Today, millions of people who use Office at home and work will begin to see some welcome changes designed to deliver a balance of power and simplicity. The operative word is "begin" to see the changes because the changes will be rolling out over a period of months starting today, in June.
The announcement comes two months after Google unveiled a Gmail redesign. There was no specific mention at this time that all of the changes were being extended to Mac versions of their office suite. However, they did mention that in August the changes would be rolling out to Outlook for Mac.
The Following updates are Exclusive to Office.com and Office 365
Simplified ribbon: A new, updated version of the ribbon is designed to help users focus on their work and collaborate naturally with others. People who prefer to dedicate more screen space to the commands will still be able to expand the ribbon to the classic three-line view.

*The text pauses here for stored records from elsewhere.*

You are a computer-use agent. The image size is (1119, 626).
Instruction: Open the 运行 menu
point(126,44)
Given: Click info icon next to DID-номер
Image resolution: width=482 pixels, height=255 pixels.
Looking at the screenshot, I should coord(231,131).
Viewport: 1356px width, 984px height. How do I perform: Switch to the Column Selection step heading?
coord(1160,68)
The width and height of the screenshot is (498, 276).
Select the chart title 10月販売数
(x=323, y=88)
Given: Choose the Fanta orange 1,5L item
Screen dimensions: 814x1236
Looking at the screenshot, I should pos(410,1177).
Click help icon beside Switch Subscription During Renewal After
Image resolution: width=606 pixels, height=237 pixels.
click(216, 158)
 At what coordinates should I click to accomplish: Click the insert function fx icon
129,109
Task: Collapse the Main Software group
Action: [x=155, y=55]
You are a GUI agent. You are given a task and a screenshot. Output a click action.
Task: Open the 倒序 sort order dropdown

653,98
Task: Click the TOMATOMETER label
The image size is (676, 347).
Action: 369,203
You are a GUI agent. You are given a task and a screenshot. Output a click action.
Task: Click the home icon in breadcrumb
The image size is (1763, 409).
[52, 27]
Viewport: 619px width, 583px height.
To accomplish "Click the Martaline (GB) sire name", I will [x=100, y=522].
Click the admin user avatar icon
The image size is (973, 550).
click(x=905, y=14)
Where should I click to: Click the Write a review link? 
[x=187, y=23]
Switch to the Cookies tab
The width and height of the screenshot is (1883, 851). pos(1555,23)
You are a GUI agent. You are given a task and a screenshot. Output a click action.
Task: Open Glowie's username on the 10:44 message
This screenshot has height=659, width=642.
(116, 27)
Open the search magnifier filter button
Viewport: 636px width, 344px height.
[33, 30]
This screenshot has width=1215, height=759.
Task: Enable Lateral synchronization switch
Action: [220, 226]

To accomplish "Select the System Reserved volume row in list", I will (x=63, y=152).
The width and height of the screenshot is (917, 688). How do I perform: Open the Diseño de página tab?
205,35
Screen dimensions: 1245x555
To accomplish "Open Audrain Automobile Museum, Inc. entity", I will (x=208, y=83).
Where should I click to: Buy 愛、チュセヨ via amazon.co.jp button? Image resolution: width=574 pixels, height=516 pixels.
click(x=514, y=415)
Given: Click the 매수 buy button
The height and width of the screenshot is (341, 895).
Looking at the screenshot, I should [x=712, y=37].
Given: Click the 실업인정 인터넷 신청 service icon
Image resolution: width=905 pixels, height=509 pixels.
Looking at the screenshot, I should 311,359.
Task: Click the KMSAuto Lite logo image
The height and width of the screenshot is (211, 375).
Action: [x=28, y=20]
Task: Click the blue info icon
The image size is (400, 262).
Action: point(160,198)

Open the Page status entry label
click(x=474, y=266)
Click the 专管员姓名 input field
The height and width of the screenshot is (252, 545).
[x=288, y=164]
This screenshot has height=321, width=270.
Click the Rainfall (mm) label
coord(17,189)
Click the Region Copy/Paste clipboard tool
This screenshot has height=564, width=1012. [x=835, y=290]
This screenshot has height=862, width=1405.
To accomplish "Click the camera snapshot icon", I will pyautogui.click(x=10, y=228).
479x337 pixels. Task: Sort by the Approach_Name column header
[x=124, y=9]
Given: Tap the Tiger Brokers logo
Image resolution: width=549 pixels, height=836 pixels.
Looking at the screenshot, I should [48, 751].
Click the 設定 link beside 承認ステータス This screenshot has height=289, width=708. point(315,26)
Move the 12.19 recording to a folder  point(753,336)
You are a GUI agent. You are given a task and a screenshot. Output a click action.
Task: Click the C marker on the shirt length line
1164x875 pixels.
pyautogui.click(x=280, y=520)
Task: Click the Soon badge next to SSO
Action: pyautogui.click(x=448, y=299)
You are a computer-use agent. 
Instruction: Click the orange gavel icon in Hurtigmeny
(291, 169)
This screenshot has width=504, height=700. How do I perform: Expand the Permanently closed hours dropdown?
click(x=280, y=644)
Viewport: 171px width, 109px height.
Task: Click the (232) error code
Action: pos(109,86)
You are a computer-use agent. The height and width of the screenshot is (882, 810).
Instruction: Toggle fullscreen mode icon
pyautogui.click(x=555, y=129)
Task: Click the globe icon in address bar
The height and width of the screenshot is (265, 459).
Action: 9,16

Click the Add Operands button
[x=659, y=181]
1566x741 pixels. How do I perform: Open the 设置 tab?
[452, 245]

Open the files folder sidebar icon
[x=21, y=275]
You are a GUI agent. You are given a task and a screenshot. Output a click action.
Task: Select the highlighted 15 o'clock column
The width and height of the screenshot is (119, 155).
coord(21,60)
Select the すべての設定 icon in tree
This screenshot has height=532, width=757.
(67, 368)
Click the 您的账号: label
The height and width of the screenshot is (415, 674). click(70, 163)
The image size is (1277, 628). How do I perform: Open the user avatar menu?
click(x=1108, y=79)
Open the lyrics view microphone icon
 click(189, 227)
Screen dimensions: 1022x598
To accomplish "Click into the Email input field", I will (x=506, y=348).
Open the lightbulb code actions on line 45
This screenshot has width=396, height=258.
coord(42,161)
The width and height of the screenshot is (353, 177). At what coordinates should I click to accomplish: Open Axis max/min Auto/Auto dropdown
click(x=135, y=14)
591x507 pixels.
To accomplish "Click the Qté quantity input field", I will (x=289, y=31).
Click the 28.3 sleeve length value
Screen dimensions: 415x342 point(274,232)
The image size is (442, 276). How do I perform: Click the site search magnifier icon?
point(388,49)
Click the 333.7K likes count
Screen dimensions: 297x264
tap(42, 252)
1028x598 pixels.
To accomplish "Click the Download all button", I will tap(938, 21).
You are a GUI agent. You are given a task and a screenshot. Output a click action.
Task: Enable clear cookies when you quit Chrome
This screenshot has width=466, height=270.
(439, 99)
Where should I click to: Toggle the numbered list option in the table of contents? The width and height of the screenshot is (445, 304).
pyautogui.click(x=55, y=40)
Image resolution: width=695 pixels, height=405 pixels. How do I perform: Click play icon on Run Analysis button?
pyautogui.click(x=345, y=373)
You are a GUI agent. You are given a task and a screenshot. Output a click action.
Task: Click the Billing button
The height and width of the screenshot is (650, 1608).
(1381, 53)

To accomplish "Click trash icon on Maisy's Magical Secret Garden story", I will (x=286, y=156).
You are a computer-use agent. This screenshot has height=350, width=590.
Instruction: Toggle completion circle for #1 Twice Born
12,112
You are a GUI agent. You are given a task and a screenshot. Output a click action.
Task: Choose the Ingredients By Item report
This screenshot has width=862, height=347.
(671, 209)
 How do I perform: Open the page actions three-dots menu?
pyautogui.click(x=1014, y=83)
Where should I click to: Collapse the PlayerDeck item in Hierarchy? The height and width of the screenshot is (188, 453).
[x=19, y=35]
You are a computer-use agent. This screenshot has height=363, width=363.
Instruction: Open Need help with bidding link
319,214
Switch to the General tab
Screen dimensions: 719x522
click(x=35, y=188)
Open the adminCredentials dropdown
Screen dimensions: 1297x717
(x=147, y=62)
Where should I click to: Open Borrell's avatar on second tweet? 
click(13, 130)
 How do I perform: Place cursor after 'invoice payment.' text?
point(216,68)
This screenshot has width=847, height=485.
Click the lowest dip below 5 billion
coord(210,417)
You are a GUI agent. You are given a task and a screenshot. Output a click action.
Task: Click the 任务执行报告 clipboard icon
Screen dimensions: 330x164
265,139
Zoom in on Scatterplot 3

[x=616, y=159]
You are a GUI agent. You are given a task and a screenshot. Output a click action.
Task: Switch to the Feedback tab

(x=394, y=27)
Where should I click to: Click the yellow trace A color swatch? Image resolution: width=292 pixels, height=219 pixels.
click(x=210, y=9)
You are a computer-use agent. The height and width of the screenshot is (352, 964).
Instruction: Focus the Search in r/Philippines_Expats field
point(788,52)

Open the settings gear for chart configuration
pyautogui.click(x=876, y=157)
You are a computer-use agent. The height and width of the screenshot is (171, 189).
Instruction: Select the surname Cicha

New icons and color: Across the apps you'll start to see new icons and colors built as scalable graphics — so they render with crisp, clean lines on screens of any size. These changes are designed to both modernize Office design and make it more inclusive and accessible.
Microsoft added that "The new colors and icons will first appear in the web version of Word for Office.com. Then, later this month, select Insiders will see them in Word, Excel, and PowerPoint for Windows."
Search: Search will become a much more important element of the user experience, providing access to commands, content and people. With "zero query search" simply placing your cursor in the search box will bring up recommendations powered by AI and the Microsoft Graph.
Design changes are focused on the following:
Customers: We're using a customer-driven innovation process to co-create the design of the Office apps. That process consists of three phases: initial customer research and analysis; concepting and co-creation; and validation and refinement.
Context: Customers love the power of Office, but they don't need every feature at the same time. We want our new designs to understand the context that you are working in so that you can focus on your content. That means both surfacing the most relevant commands based on the work you are doing and making it easy to connect and collaborate with others.
Control: We recognize that established skills and routines are powerful — and that the way someone uses the apps often depends on specific parts of the user interface. So we want to give end users control, allowing them to toggle significant changes to the user experience on and off.